And of course, it was about unity – groups of young men and women dancing in sweet harmony under one roof. At its core, isn’t that what Jungle is all about? Not everyone thought so – namely, the conservatives. “They know what it does. If you put a group of humans in a room that don’t know each other and might normally be slightly antagonistic towards each other, and have them dancing for an hour, psychologically, they get reprogrammed and they get on,” Otchere says with pure passion.
He remembers a turning point in the summer of ’88. “We broke up for school and all the fucking racist white kids went about their business. We got into fights and all the rest of it,” he says. “By the time they came back in September, they were completely different human beings. They’ve been out raving, they’d taken pills.” Suddenly, they were no longer tethered to fighting in football clubs.

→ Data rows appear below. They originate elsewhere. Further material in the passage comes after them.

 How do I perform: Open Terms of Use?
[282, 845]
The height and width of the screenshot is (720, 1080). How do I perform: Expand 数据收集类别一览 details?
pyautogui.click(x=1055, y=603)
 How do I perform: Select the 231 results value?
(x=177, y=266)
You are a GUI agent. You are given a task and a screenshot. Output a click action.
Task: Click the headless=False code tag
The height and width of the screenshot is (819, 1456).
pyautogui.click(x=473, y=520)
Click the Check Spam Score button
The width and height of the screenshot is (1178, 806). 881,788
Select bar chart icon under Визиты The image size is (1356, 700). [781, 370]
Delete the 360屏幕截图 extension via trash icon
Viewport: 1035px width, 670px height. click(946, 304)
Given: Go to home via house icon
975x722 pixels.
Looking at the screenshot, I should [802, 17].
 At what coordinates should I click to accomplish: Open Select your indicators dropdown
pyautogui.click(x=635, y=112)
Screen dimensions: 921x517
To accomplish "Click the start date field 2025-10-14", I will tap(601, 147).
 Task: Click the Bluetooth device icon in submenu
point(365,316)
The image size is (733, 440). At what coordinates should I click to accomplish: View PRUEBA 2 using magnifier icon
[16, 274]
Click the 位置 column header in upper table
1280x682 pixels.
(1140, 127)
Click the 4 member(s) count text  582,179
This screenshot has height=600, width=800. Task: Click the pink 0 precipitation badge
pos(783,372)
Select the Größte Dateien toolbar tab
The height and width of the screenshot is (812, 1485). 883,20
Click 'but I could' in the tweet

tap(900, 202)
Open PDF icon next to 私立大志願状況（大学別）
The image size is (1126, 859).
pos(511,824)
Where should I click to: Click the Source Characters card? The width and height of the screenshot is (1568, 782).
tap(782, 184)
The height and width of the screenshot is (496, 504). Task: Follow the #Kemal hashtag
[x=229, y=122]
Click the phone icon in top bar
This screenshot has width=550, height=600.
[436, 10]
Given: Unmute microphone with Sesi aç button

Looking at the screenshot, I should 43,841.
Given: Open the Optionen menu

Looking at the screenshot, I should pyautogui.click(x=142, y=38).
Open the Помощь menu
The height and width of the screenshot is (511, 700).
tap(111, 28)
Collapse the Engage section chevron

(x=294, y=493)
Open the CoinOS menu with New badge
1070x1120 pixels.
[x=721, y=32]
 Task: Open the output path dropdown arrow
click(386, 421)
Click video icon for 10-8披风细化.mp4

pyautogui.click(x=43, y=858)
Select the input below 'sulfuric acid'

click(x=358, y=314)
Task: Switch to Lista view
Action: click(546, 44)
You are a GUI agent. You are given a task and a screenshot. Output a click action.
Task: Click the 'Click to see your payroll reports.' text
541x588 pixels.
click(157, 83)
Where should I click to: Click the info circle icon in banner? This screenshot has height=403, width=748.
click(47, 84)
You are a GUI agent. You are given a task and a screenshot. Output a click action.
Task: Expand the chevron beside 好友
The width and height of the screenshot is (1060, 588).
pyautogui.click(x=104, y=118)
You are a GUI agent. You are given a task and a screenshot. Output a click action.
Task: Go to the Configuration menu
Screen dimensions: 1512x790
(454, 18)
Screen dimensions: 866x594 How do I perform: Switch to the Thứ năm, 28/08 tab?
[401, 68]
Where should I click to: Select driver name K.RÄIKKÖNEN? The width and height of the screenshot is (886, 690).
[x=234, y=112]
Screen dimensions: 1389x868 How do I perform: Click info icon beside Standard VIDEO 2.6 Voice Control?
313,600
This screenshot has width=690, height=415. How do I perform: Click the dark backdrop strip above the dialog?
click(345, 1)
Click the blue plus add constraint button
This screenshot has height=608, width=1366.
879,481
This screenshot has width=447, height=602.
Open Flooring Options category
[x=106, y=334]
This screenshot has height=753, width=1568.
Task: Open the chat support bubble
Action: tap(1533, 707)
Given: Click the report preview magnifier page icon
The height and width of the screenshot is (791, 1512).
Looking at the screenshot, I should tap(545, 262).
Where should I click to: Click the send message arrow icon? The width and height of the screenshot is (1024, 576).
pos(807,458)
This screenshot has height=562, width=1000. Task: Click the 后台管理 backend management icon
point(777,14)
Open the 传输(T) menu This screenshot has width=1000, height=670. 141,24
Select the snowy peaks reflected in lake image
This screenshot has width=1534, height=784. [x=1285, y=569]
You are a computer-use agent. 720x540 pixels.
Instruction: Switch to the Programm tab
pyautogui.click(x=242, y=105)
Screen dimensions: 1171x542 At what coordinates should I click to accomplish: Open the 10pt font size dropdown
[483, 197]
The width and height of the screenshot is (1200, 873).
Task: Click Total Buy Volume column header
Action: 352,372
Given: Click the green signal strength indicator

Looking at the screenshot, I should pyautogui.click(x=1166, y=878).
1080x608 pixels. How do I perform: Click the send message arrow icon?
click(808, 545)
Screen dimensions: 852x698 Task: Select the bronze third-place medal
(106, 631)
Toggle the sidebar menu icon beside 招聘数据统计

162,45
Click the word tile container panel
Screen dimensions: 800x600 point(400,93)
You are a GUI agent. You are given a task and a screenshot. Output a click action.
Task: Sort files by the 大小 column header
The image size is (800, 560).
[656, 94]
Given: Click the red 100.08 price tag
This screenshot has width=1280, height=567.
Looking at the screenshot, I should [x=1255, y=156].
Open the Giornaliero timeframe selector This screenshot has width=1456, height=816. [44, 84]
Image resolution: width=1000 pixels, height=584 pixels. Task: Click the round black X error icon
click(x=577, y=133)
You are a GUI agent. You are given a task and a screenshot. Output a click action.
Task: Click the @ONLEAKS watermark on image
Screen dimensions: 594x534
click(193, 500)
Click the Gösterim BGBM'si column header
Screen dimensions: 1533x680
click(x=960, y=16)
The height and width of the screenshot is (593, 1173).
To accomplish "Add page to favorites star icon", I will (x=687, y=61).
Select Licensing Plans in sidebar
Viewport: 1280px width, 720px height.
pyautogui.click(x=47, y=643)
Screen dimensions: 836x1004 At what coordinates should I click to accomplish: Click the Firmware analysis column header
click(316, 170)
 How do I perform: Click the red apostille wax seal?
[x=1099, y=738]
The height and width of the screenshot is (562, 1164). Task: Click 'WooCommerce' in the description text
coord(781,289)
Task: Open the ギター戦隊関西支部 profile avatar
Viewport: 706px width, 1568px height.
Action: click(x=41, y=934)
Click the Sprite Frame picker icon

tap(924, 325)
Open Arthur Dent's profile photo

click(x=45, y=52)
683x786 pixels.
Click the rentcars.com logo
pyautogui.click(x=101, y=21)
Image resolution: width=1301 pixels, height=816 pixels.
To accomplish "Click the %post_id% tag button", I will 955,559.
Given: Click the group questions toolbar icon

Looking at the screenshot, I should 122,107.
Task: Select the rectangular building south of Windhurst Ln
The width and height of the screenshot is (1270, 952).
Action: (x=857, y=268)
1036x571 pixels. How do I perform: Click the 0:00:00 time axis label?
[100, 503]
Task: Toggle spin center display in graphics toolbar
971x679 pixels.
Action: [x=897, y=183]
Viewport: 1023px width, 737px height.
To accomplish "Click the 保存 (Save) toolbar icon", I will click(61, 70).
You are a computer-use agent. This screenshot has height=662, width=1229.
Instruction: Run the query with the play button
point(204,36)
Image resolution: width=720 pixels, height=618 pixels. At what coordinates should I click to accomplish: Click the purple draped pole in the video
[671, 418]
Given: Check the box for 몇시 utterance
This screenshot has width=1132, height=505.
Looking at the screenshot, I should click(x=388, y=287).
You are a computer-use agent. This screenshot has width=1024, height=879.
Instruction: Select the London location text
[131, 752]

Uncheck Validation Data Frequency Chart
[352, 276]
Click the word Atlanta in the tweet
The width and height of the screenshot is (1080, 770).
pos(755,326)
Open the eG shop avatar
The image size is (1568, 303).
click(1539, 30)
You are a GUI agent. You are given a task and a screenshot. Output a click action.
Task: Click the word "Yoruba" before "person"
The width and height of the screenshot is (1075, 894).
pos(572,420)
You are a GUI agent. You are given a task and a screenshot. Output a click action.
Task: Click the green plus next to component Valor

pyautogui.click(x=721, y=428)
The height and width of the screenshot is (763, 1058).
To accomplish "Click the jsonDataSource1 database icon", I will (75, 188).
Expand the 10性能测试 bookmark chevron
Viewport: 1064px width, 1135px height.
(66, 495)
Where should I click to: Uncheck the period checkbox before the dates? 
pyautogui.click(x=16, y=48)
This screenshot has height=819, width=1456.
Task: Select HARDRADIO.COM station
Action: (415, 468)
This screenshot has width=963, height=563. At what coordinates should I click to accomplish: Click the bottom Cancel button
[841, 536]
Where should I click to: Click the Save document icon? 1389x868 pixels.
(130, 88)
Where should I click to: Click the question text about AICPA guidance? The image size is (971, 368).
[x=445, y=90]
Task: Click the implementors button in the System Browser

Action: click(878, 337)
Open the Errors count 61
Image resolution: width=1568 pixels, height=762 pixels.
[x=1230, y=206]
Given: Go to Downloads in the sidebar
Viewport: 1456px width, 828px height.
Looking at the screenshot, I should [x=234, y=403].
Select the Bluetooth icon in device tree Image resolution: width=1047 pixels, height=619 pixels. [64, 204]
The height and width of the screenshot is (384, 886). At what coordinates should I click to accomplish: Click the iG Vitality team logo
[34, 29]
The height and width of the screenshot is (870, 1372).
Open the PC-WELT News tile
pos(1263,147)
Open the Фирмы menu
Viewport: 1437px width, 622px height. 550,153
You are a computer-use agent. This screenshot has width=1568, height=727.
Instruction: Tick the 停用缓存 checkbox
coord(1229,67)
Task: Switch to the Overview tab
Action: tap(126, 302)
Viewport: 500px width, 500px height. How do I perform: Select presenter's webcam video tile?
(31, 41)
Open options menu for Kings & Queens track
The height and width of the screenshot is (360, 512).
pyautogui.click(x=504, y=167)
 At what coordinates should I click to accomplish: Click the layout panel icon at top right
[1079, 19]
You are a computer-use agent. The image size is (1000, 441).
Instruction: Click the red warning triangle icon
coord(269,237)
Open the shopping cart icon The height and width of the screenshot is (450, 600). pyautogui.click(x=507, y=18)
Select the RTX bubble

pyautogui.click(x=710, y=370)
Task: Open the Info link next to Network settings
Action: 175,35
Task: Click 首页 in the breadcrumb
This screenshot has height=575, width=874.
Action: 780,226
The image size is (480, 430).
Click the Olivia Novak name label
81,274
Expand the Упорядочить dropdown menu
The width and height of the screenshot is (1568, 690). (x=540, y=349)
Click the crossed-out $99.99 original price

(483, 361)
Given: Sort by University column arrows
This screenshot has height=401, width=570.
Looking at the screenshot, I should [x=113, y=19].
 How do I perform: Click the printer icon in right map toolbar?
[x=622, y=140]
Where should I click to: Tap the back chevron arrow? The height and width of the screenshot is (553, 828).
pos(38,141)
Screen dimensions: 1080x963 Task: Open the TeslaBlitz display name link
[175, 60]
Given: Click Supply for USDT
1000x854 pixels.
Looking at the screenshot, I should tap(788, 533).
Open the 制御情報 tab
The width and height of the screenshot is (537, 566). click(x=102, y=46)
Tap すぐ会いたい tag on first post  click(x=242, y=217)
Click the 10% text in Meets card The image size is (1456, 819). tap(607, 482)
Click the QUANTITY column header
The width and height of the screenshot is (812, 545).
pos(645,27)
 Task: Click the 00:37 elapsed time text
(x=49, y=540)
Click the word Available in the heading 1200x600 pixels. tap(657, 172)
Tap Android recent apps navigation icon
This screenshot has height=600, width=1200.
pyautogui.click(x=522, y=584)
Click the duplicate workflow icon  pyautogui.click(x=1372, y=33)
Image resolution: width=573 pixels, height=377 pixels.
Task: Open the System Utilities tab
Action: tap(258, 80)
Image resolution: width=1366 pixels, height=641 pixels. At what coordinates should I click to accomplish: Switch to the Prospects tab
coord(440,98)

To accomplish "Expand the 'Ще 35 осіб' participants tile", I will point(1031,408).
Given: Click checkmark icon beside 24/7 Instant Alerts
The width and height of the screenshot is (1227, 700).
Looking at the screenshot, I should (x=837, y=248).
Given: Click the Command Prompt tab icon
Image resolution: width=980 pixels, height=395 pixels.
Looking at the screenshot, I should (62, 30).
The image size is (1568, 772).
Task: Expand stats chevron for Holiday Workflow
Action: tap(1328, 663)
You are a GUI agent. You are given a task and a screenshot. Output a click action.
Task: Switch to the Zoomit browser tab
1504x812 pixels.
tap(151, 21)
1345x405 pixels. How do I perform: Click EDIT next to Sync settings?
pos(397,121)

“They had long hair and they wanted to talk about music. That’s what happens when you take ignorant fuckers and get them dancing. They actually start to think again.”
Otchere, who’d snap partiers in the mid-’90s scene, knows this all too well. His extensive archive is as much a time capsule as it is an illustration of the power of a youth movement that went from the deep underground to a stratospheric unifier. People of all backgrounds, ages, races and religions coming together, dressed up, smiling and having a good time.
As well, Andrew Green sees the book as an opportunity to celebrate Black stories. “I’d like Junglist to be remembered as a piece that encourages and enables others to write about their own experience,” he says. “Not for it to be depressing or gang-related, where it has to be about punishment and Black pain. There is something joyous about telling a story about the teenage experience, which to a certain extent is universal.”
“I want everyone to remember the value of friends,” Eddie Otchere adds.
With its republishing, Junglist becomes more universal still. There’s no need to fork out £247 for a copy – Eddie and Andrew have got you.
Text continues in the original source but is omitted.